Collected data
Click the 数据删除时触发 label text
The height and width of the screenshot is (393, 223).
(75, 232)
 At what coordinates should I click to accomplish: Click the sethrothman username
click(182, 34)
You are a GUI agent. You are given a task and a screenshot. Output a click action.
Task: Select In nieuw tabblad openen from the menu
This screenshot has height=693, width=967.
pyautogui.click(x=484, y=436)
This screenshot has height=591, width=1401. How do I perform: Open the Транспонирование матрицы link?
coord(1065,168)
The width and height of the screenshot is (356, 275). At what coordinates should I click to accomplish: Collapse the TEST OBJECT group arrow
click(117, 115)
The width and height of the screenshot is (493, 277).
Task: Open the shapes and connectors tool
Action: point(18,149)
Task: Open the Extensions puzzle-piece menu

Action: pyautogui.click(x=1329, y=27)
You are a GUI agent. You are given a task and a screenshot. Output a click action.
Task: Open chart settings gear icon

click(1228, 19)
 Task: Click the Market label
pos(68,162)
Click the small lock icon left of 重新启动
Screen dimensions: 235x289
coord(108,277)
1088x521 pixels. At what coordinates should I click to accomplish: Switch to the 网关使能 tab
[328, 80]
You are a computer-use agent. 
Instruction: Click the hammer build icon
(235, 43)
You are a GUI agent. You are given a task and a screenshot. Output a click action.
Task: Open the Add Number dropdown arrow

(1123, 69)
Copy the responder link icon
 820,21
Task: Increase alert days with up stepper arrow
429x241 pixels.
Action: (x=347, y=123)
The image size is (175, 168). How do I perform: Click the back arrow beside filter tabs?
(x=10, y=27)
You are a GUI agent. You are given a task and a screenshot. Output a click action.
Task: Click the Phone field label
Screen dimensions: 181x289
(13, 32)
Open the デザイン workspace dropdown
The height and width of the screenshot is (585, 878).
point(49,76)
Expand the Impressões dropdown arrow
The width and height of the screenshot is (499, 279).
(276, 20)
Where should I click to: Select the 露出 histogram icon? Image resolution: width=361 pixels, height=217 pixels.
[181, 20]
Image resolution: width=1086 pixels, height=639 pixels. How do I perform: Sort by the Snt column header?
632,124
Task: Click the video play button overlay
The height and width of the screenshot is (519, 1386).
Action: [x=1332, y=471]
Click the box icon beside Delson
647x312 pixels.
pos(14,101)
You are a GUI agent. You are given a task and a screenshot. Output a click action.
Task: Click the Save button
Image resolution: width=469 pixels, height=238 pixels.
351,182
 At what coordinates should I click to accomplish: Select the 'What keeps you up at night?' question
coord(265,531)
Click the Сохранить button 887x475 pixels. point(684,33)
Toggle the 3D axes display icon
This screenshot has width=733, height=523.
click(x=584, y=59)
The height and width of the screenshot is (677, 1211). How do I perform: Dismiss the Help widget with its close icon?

• [Exercise directions] Where the line with "You are a computer-use agent." ends, your copy should end too; please return exactly the lines from the first line of the data through it.

• [The completed task]
Click the 数据删除时触发 label text
The height and width of the screenshot is (393, 223).
(75, 232)
 At what coordinates should I click to accomplish: Click the sethrothman username
click(182, 34)
You are a GUI agent. You are given a task and a screenshot. Output a click action.
Task: Select In nieuw tabblad openen from the menu
This screenshot has height=693, width=967.
pyautogui.click(x=484, y=436)
This screenshot has height=591, width=1401. How do I perform: Open the Транспонирование матрицы link?
coord(1065,168)
The width and height of the screenshot is (356, 275). At what coordinates should I click to accomplish: Collapse the TEST OBJECT group arrow
click(117, 115)
The width and height of the screenshot is (493, 277).
Task: Open the shapes and connectors tool
Action: point(18,149)
Task: Open the Extensions puzzle-piece menu

Action: pyautogui.click(x=1329, y=27)
You are a GUI agent. You are given a task and a screenshot. Output a click action.
Task: Open chart settings gear icon

click(1228, 19)
 Task: Click the Market label
pos(68,162)
Click the small lock icon left of 重新启动
Screen dimensions: 235x289
coord(108,277)
1088x521 pixels. At what coordinates should I click to accomplish: Switch to the 网关使能 tab
[328, 80]
You are a computer-use agent. 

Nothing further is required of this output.